» **Work required**
Exact copies of all the entries are required.

Dataset excerpts START

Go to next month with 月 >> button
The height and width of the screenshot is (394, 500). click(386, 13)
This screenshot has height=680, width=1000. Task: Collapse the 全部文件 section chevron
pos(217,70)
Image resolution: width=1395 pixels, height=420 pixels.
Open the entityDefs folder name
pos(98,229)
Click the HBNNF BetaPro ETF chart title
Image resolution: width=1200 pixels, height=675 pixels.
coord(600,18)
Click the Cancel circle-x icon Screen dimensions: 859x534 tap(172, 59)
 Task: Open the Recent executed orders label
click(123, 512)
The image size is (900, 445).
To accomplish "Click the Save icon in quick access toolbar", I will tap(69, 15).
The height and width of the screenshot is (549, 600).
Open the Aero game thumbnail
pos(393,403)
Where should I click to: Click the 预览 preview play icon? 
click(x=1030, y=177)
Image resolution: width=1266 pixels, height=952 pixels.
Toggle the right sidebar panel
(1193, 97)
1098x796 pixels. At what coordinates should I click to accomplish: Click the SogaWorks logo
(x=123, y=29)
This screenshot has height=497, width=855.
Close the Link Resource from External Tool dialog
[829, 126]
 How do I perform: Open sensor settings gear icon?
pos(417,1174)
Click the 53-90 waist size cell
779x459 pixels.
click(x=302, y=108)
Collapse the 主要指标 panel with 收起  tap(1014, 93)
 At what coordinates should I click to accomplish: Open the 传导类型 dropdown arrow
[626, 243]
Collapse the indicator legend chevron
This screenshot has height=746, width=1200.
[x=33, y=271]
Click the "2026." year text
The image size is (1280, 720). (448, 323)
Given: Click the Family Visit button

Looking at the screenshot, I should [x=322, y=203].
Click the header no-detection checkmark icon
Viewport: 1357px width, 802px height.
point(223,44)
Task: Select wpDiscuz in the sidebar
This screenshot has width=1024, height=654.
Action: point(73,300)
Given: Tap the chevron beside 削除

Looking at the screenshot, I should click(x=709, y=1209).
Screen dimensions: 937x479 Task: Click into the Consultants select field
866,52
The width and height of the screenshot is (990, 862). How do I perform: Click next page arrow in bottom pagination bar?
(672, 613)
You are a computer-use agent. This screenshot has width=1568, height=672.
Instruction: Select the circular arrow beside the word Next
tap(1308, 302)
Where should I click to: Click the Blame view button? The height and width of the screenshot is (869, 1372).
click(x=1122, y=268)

Dataset excerpts END

» **Solution to this task**
Go to next month with 月 >> button
The height and width of the screenshot is (394, 500). click(386, 13)
This screenshot has height=680, width=1000. Task: Collapse the 全部文件 section chevron
pos(217,70)
Image resolution: width=1395 pixels, height=420 pixels.
Open the entityDefs folder name
pos(98,229)
Click the HBNNF BetaPro ETF chart title
Image resolution: width=1200 pixels, height=675 pixels.
coord(600,18)
Click the Cancel circle-x icon Screen dimensions: 859x534 tap(172, 59)
 Task: Open the Recent executed orders label
click(123, 512)
The image size is (900, 445).
To accomplish "Click the Save icon in quick access toolbar", I will tap(69, 15).
The height and width of the screenshot is (549, 600).
Open the Aero game thumbnail
pos(393,403)
Where should I click to: Click the 预览 preview play icon? 
click(x=1030, y=177)
Image resolution: width=1266 pixels, height=952 pixels.
Toggle the right sidebar panel
(1193, 97)
1098x796 pixels. At what coordinates should I click to accomplish: Click the SogaWorks logo
(x=123, y=29)
This screenshot has height=497, width=855.
Close the Link Resource from External Tool dialog
[829, 126]
 How do I perform: Open sensor settings gear icon?
pos(417,1174)
Click the 53-90 waist size cell
779x459 pixels.
click(x=302, y=108)
Collapse the 主要指标 panel with 收起  tap(1014, 93)
 At what coordinates should I click to accomplish: Open the 传导类型 dropdown arrow
[626, 243]
Collapse the indicator legend chevron
This screenshot has height=746, width=1200.
[x=33, y=271]
Click the "2026." year text
The image size is (1280, 720). (448, 323)
Given: Click the Family Visit button

Looking at the screenshot, I should [x=322, y=203].
Click the header no-detection checkmark icon
Viewport: 1357px width, 802px height.
point(223,44)
Task: Select wpDiscuz in the sidebar
This screenshot has width=1024, height=654.
Action: point(73,300)
Given: Tap the chevron beside 削除

Looking at the screenshot, I should click(x=709, y=1209).
Screen dimensions: 937x479 Task: Click into the Consultants select field
866,52
The width and height of the screenshot is (990, 862). How do I perform: Click next page arrow in bottom pagination bar?
(672, 613)
You are a computer-use agent. This screenshot has width=1568, height=672.
Instruction: Select the circular arrow beside the word Next
tap(1308, 302)
Where should I click to: Click the Blame view button? The height and width of the screenshot is (869, 1372).
click(x=1122, y=268)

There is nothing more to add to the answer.